Pero no podemos detenernos ahí: el problema de la banca no es que sean «timadores» o «estafadores» que engañan a las familias trabajadoras o a los pensionistas. El problema es que los bancos privados, como representantes del capitalismo ultradesarrollado, son un problema para la economía: desde los años 70, la respuesta del capitalismo al descenso de la tasa de ganancia han sido una serie de chapuceras maniobras financieras, como explica magistralmente Henri Houben en su libro «La crisis de 30 años». Estas prácticas especulativas, concebidas como un balón de oxígeno para paliar la crisis del capitalismo a finales del siglo XX, no han hecho más que agravar esa crisis después del crash de 2008. El capital financiero, que lleva al extremo el criterio capitalista de máximo beneficio a mínimo coste en el mínimo plazo, constituye un riesgo para el tejido productivo del país. Mientras persista una banca privada, persistirán los «timos», las «estafas», y lo que es peor, la especulación y sus males asociados: el objetivo final debe ser la nacionalización del sector bancario. Una nacionalización que puede llevarse a cabo, incluso, con participación privada: es suficiente con que el Estado posea el 51% de las acciones para garantizar que las finanzas se ponen al servicio de un plan económico nacional y popular.
Permítanme dudar de que el PSOE sea el partido adecuado para dirigir ese proceso, primero porque muchas de las claves de este análisis quedan fuera de su ámbito ideológico, y en segundo lugar, porque tanto el partido como entidad, como muchos de sus líderes, mantienen fuertes vínculos con el gran capital de nuestro país.

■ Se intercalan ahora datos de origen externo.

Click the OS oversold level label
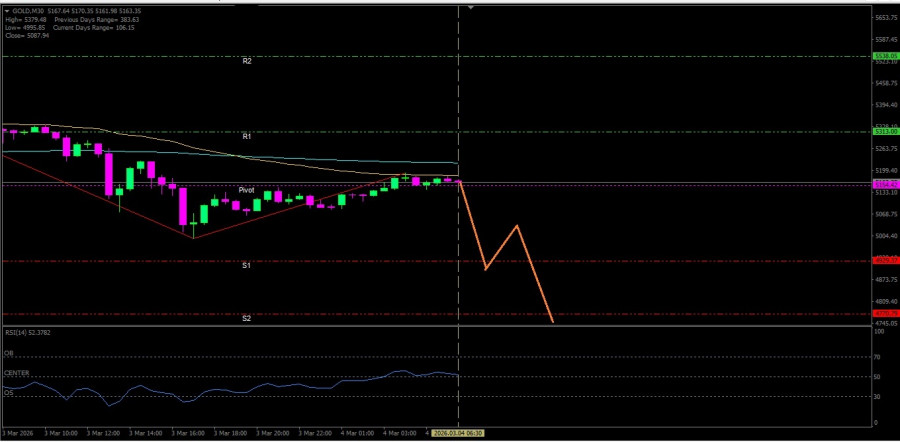Viewport: 900px width, 442px height. (x=8, y=393)
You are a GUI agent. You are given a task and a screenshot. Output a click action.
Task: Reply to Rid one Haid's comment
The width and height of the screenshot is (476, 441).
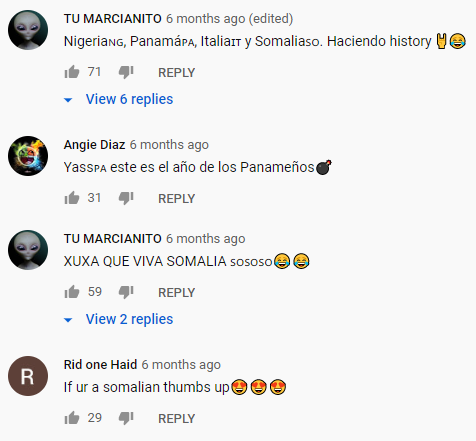click(176, 418)
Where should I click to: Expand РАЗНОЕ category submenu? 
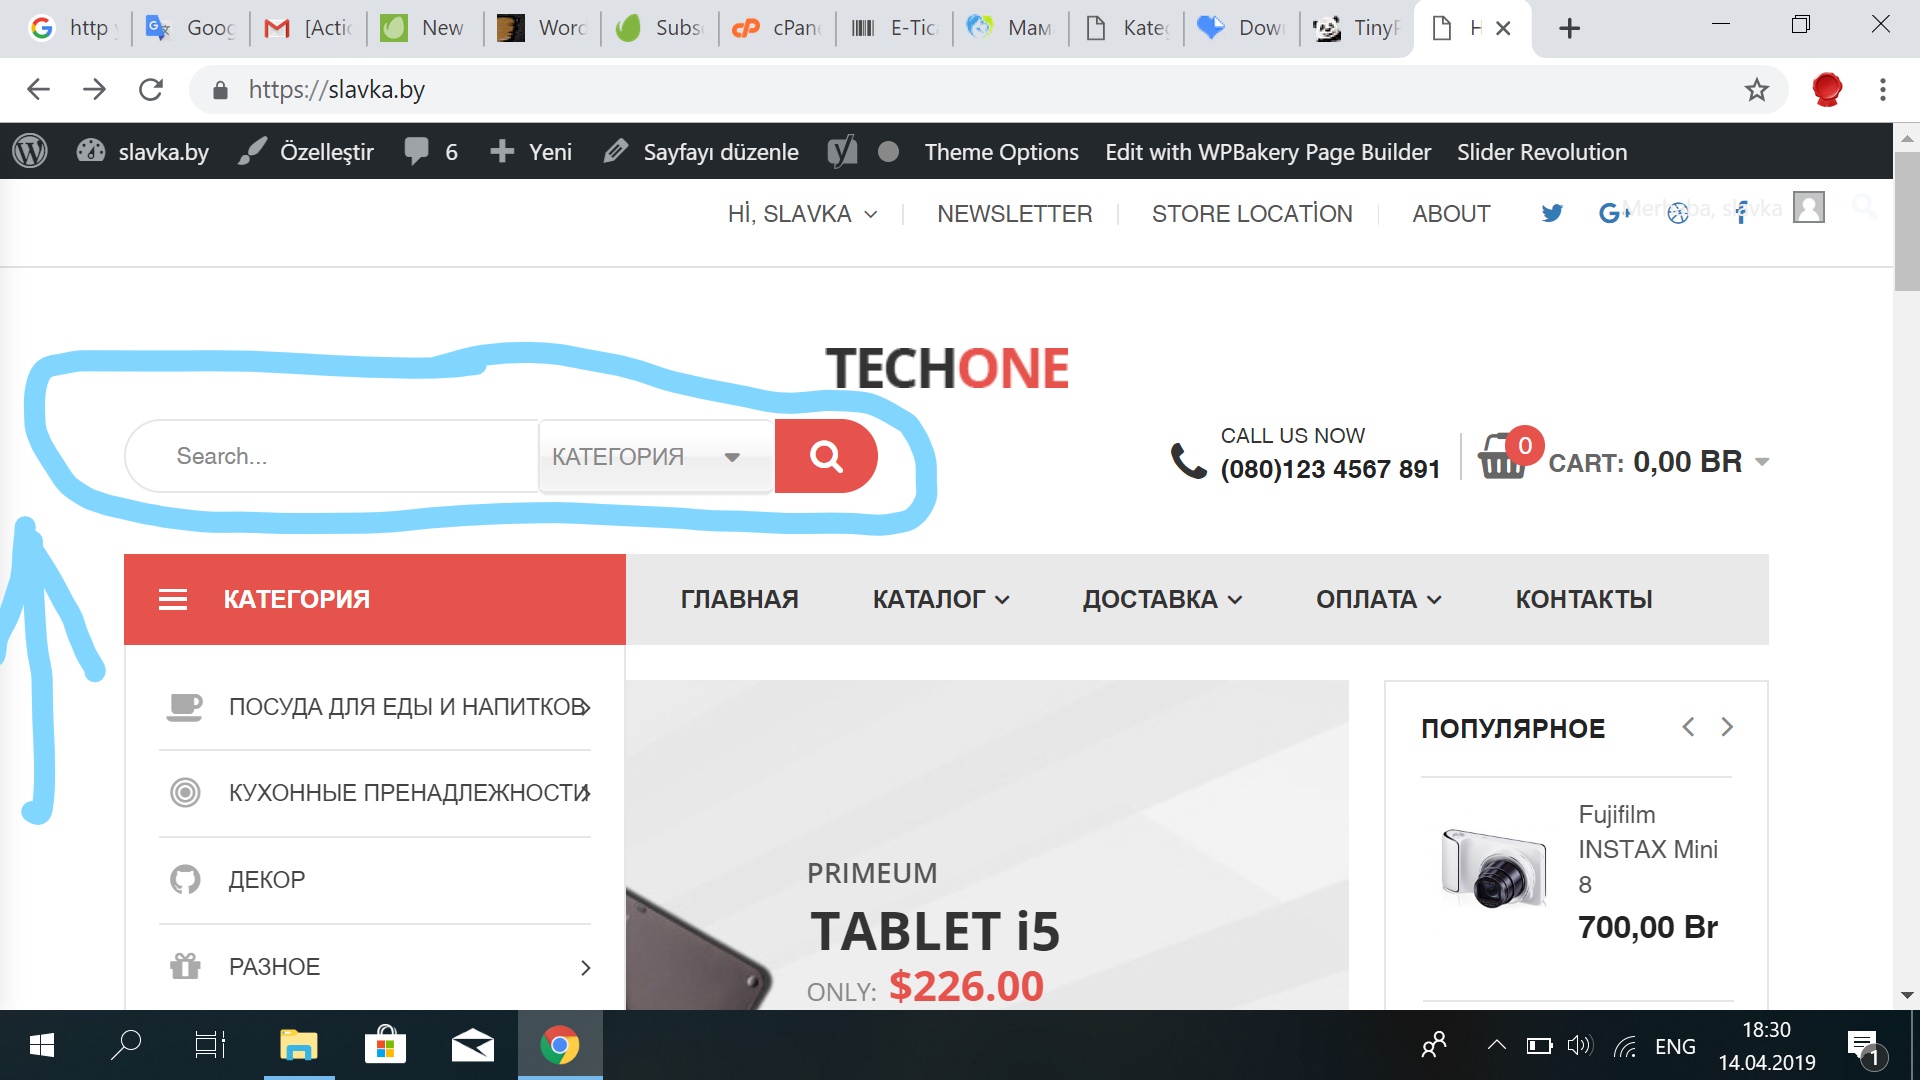coord(585,967)
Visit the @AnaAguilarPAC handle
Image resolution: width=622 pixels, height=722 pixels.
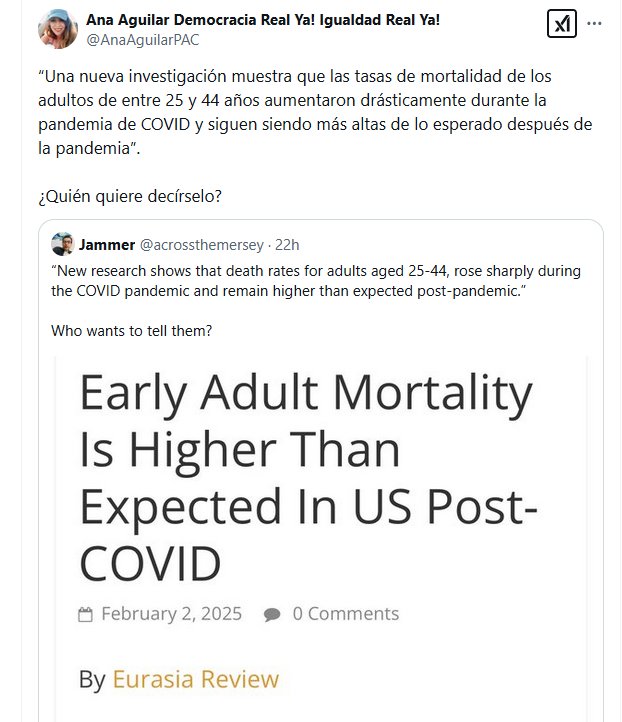143,40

Aún así, incluso si le concedemos el beneficio de la duda, eso no puede significar en modo alguno una hoja en blanco: Lo que debemos exigirle es que, si de verdad es un partido que se posiciona del lado de la mayoría social, sea consecuente con esa línea. Si de verdad el Gobierno de Pedro Sánchez cree en el decreto que promulgó, no puede quedarse de brazos cruzados viendo cómo los bancos se lo saltan y en la práctica el gasto sigue recayendo sobre los hombros ya sobrecargados de las familias trabajadoras. Mientras tanto, el proceso de construcción de un partido firmemente convencido de estas propuestas básicas para afrontar el problema de la banca pasará, con toda seguridad, por la movilización y la organización en torno a cuestiones como esta: quizá no tengamos aún la fuerza para imponer estas medidas, pero debemos movernos y organizarnos con el objetivo de llegar a hacerlo.